(504c) Programmable Pattern Formation of Colloids in Two-Dimensions Using Diffusiophoresis: From Optimized Source-Sink Models to Spontaneously Induced Turing Patterns
AIChE Annual Meeting
2023
2023 AIChE Annual Meeting
Engineering Sciences and Fundamentals
Microfluidic and Microscale Flows: Separations and Particulates
Wednesday, November 8, 2023 - 4:00pm to 4:15pm
First, we study the diffusiophoretic response of colloids in two-dimensional solute fields, generated by sources and sinks. For a dipole system, i.e., one source and one sink, we found that both the inter-dipole diffusion and solute flux decay timescales affect the banding of colloidal particles. A balance between these timescales yields a dipole separation distance which maximizes the number of particles enriched. We demonstrate that the optimal separation distance depends primarily on the partition coefficient, while the diffusivity ratio has a much smaller effect. We also analyze the colloidal patterns generated by four sources and four sinks arranged in a circle.
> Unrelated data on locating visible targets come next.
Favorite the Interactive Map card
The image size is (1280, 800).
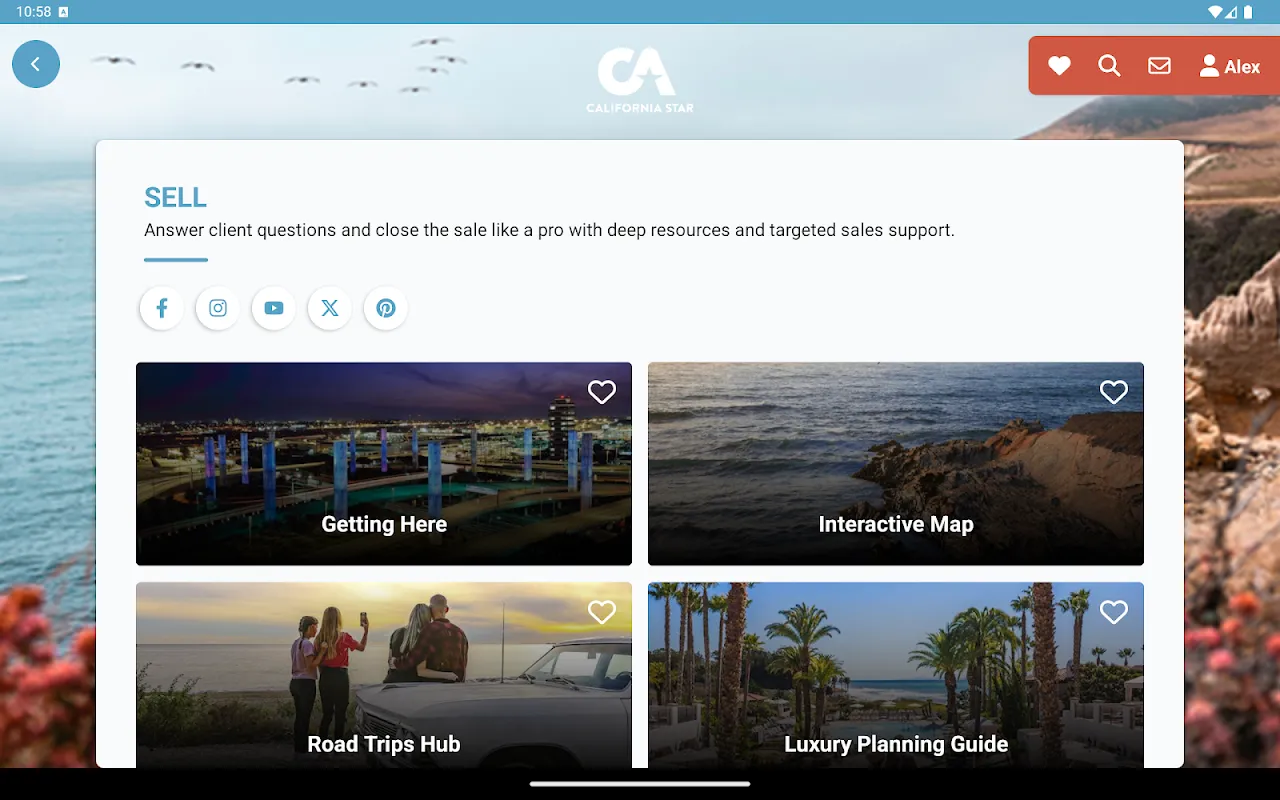pyautogui.click(x=1114, y=392)
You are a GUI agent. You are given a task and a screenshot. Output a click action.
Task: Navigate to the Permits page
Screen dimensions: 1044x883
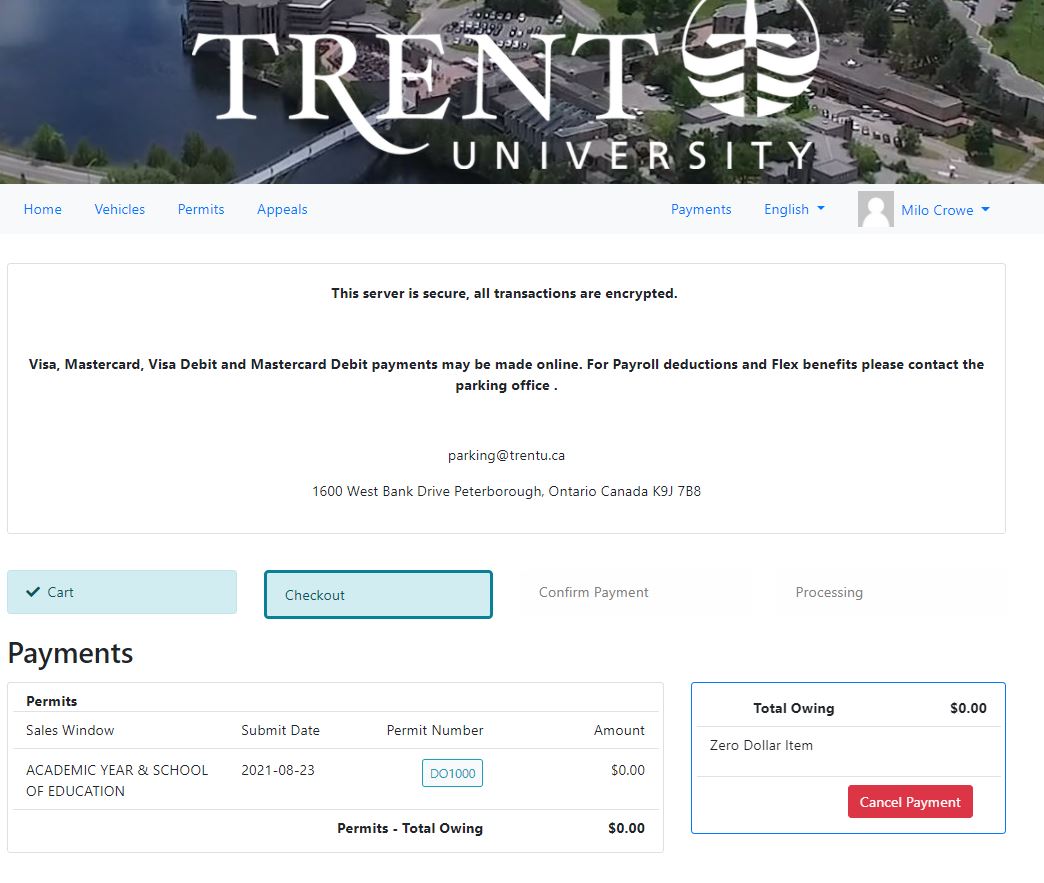pyautogui.click(x=201, y=209)
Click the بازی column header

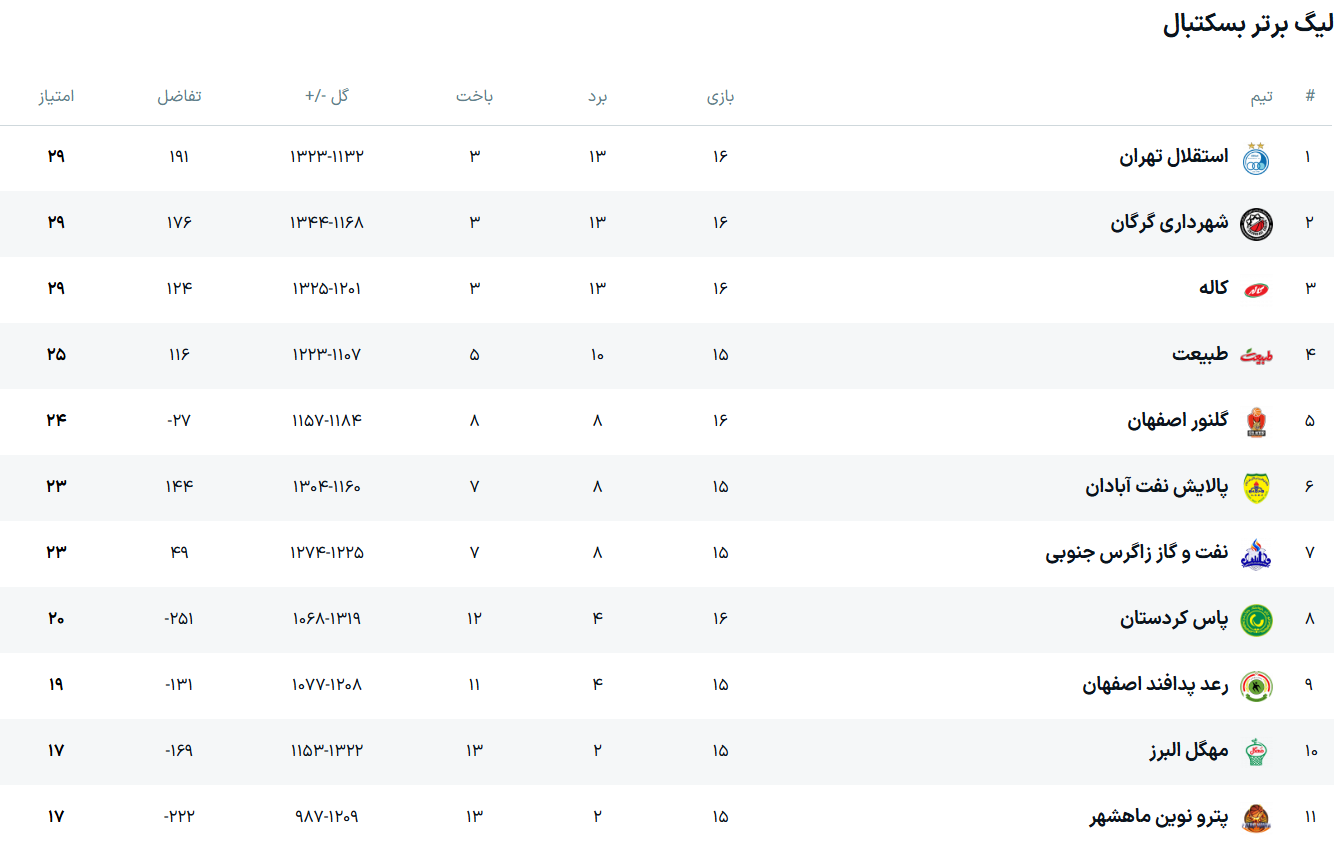[720, 97]
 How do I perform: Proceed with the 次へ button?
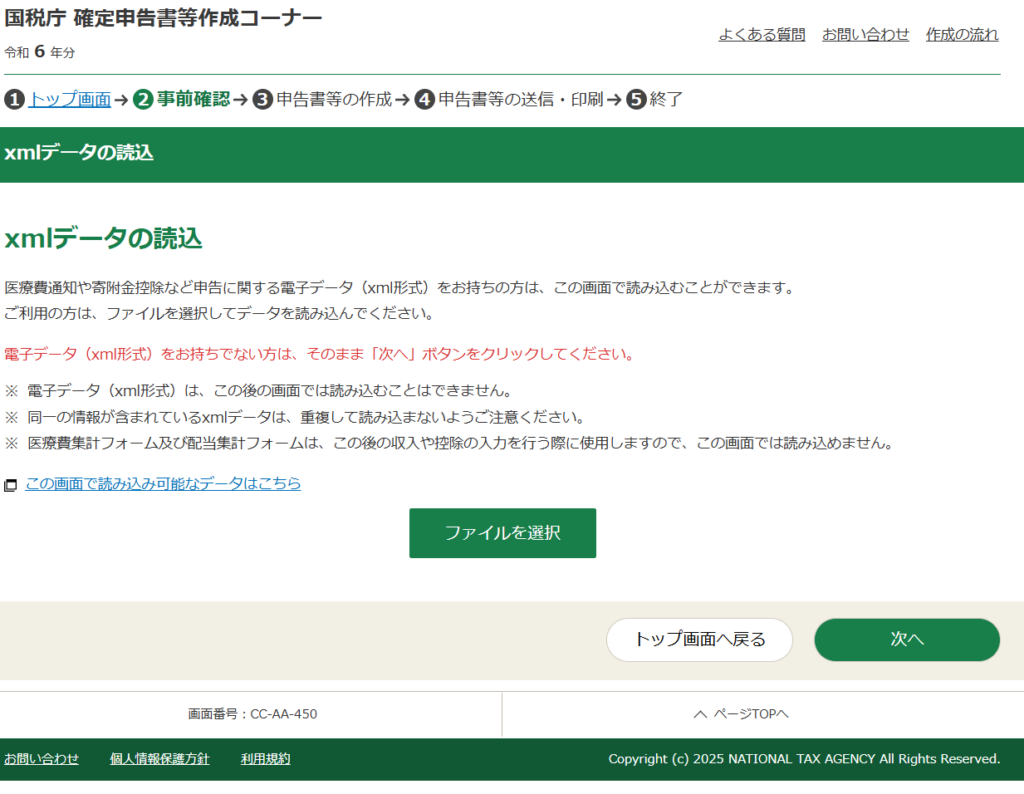[x=906, y=640]
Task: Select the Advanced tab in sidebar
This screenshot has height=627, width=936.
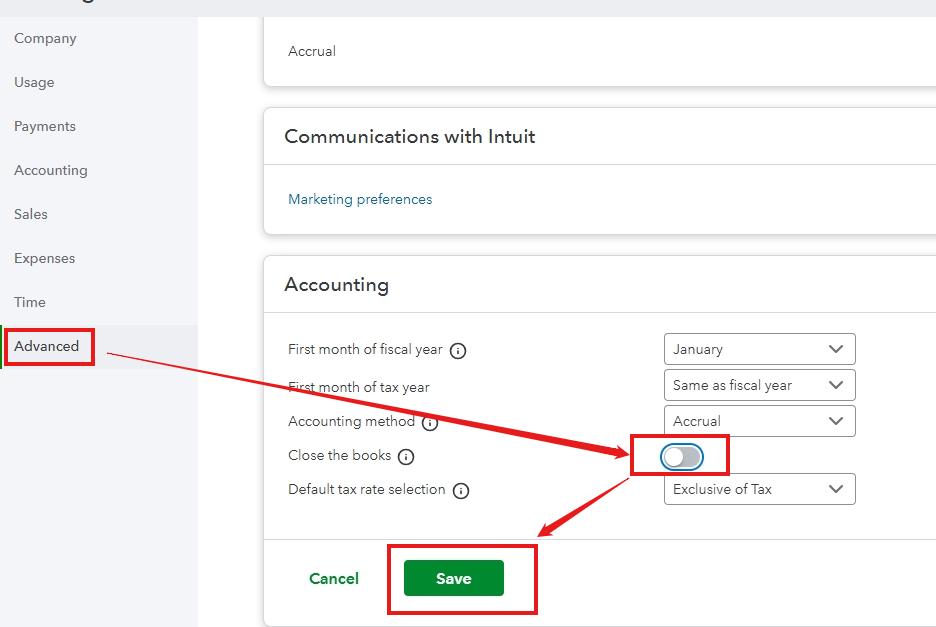Action: (47, 346)

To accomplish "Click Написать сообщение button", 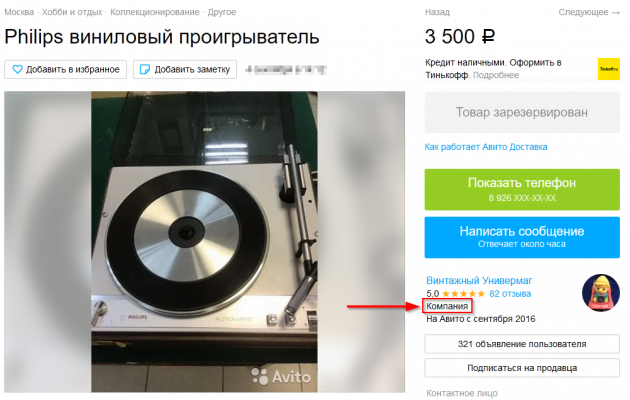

Second, we study how chemical reaction-diffusion instabilities, which manifest in the form of Turning patterns, can assemble colloids into patterns such as stripes and hexagons. We demonstrate that colloidal gradients can be significantly steeper than the chemical gradients, leading to the generation of much sharper patterns. We devise an analytical model, allowing us to collapse our computational data set onto a master curve describing how colloid length scale varies with Péclet number. Lastly, by including two colloidal particles which have opposite diffusiophoretic velocities, we uncover colloidal patterns which bear striking resemblance to the skin pattern of the Ornate Boxfish. This discovery underscores how diffusiophoresis might play an important role in pattern formation of biological species.
Overall, our findings underscore the ability to employ diffusiophoresis to program complex colloidal patterns in two dimensions and have significant implications for next-generation lab-on-a-chip technologies, adaptive materials, and biophysics.